Florida defense attorneys are constantly testing new legal theories in defense of foreclosure litigation. As we discussed, Statute of Limitations remains an issue being tested and challenged by defense counsel. Issues related to default adjustments remain very much in play. “Standing” continues to be an issue we see regularly. Under Florida law, the plaintiff must establish that it was the owner of the underlying promissory note and that it was in possession of a properly endorsed promissory note at the time of filing the complaint. Where a note is lost, the plaintiff can proceed under a Lost Note Statute but must establish the transfer history of the note. “HUD Face-to-Face” requirements have been judicially established to be a condition precedent to filing suit on mortgages that provide for the meetings. That process is being raised in defense of cases and where a defendant can prove failure to comply, judgment can be entered on their behalf together with entitlement to prevailing party attorney fees. “Bankruptcy surrender” is an issue that continues to have impact. The theory is that borrowers who surrender their property in a bankruptcy proceeding cannot later defend in the foreclosure proceeding. The rationale relates to the fact that a borrower receives a bankruptcy discharge on bankruptcy and therefore cannot later defend enforcement of the collateral. While the majority of bankruptcy judges agree with cases that support this interpretation of the law, several judges are struggling with that interpretation. The most recent issue relates to challenges to the “boarding process.” Plaintiffs are being challenged on their boarding process. This is a critical area because a proper boarding process is the cornerstone to introducing prior servicer records into evidence at trial. Having a robust boarding process together with adequate training for staff that testify on behalf of plaintiffs is critically important.
What do you wish more people understood about your job or your industry?
Over the past 25 years, I have dealt with historically low foreclosure volume, historically high volume, and back to historically low volume. Throughout those years, I have stayed the course in providing my clients thorough legal representation, which often included telling them things that were difficult to hear and even more difficult to manage. Over time, I have learned to balance the “legal side” of my practice with the “process side.” This results in providing the best possible legal representation in the most efficient and cost-effective way possible. From a client management perspective, servicers categorize foreclosure firms as “vendors,” which at times clouds the fact that the service we provide are “lawyer” services. This often requires varying levels of flexibility in day-to-day vendor management. I have found, and continue to develop, a balance in my practice which I call “lawyer centric.”

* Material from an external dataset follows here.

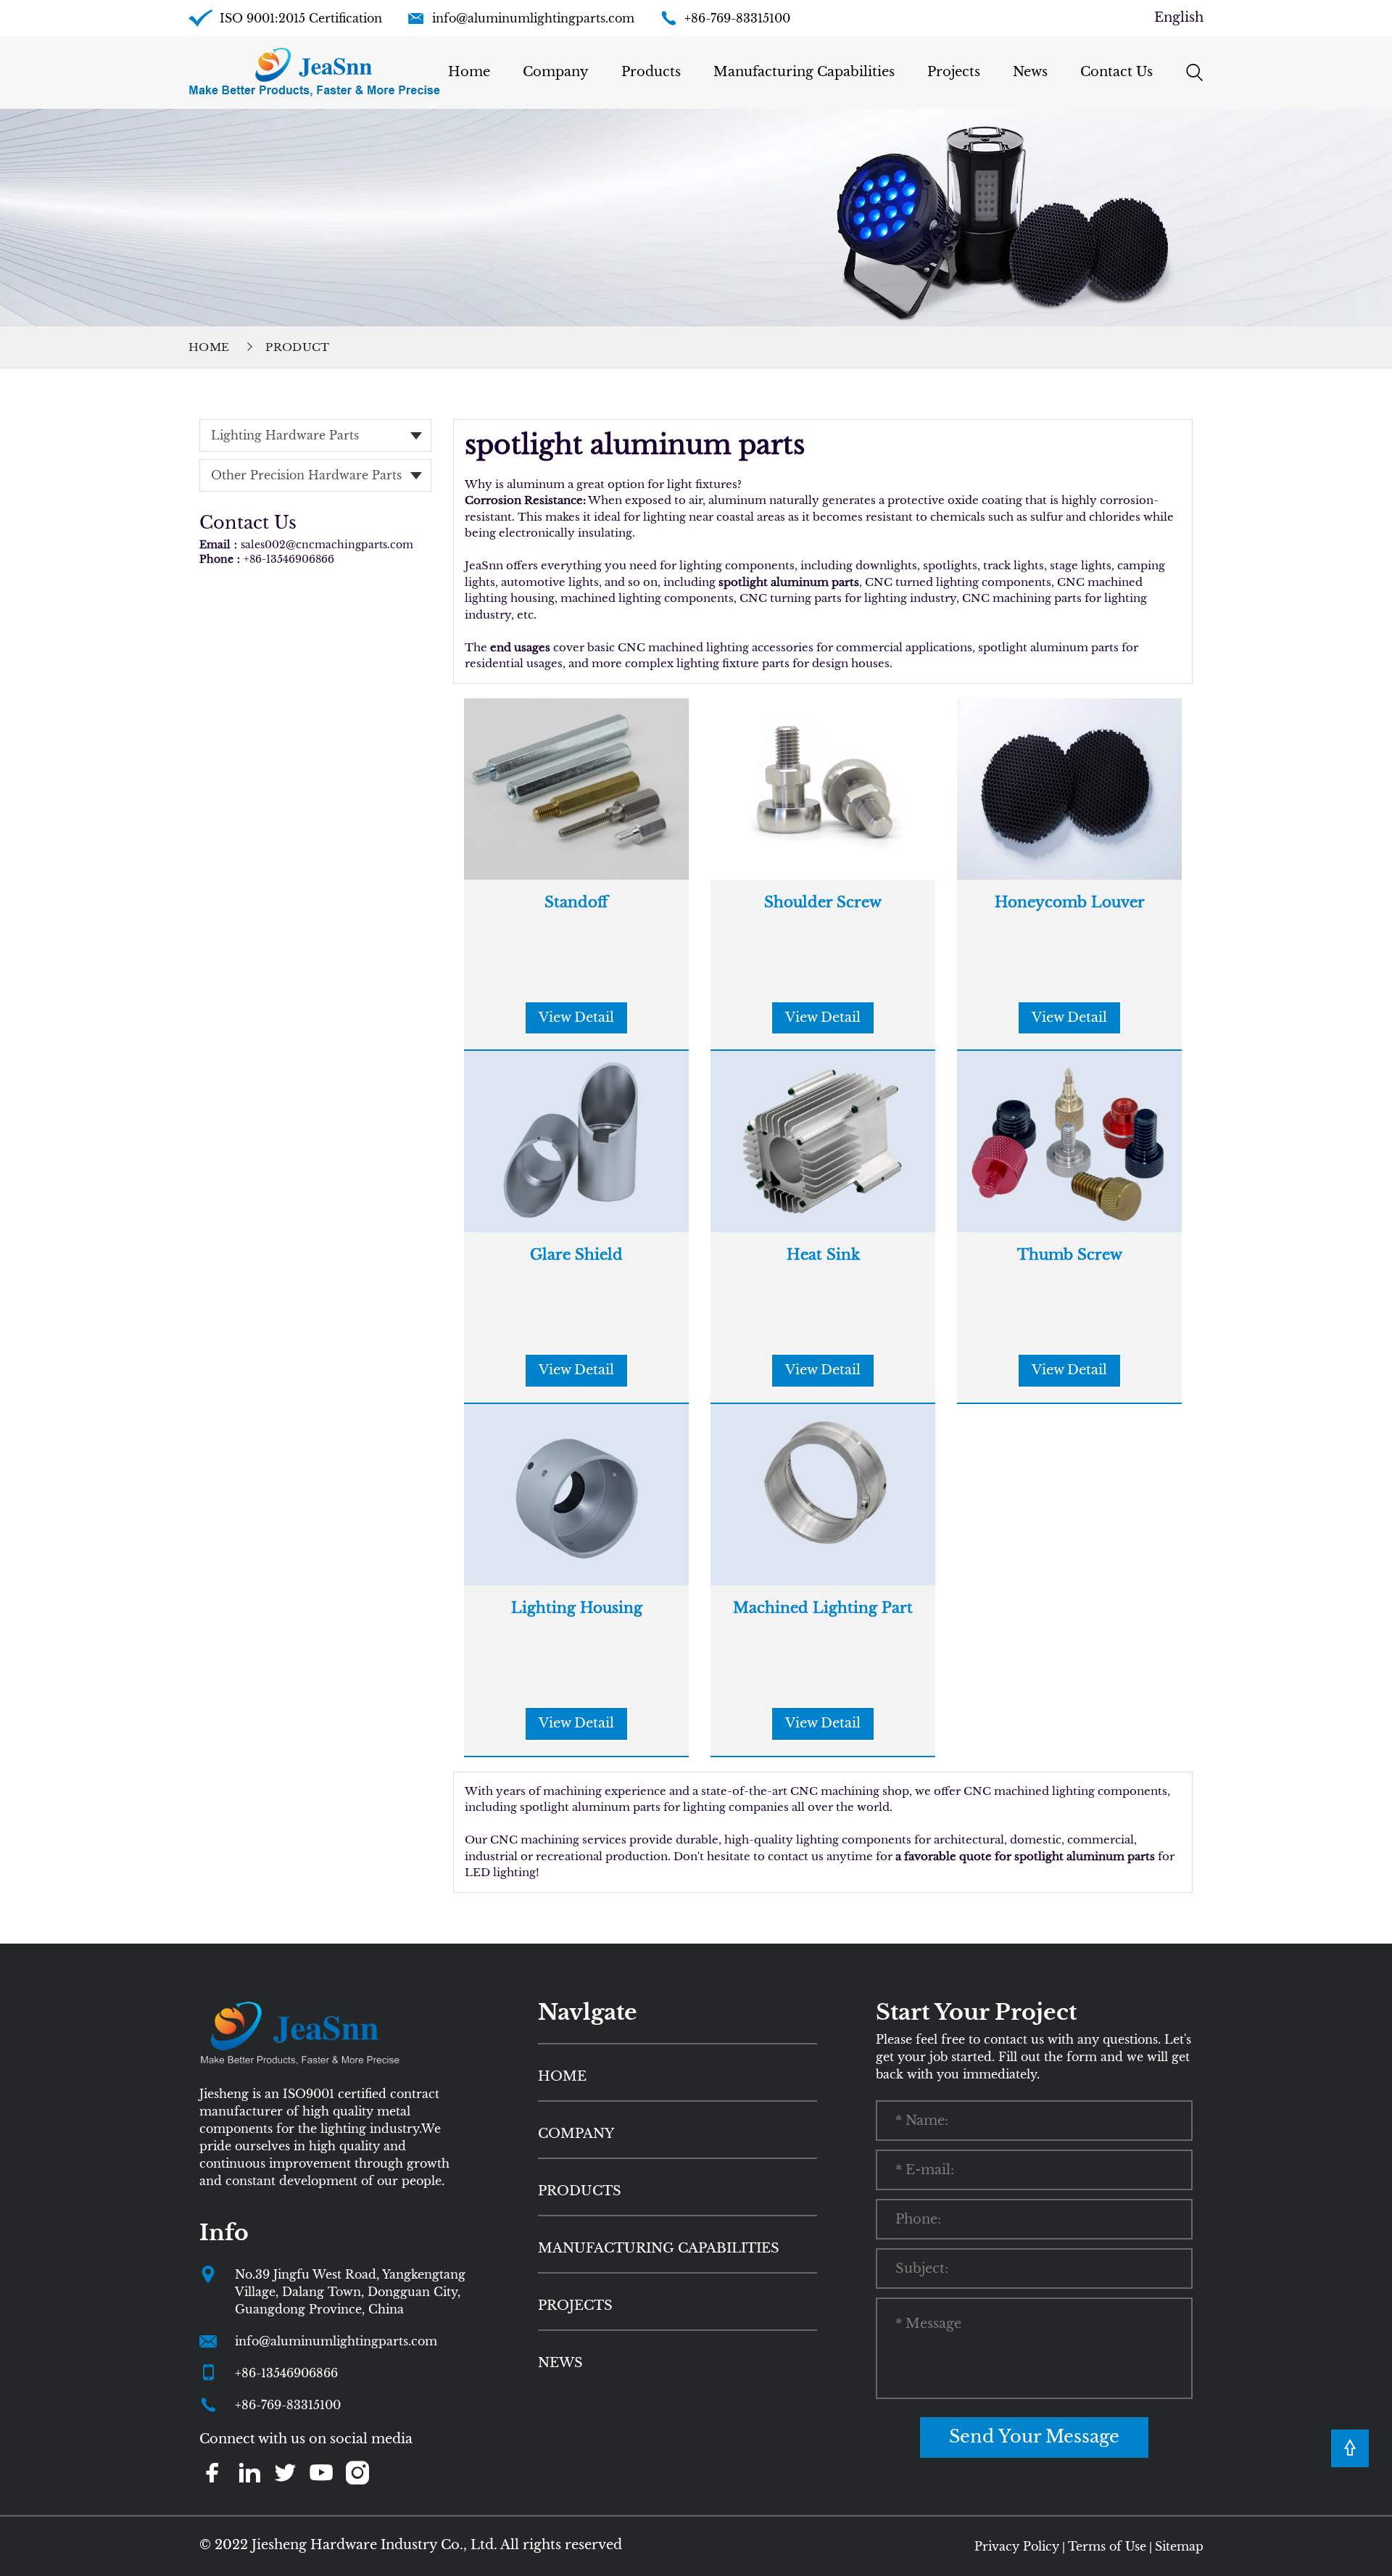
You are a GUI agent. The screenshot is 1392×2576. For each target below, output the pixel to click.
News (1030, 72)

About my industry? I believe we are at the new normal, and default activity will not return to past volume in the foreseeable future. This is the time for the industry to retool and improve on processes that require adapting and being proactive with change. Identifying the needs that differentiate judicial practice with non-judicial practice is difficult but necessary. I am seeing tremendous improvement in that regard and continue to work with my clients to effectively manage the challenges they face in the current environment.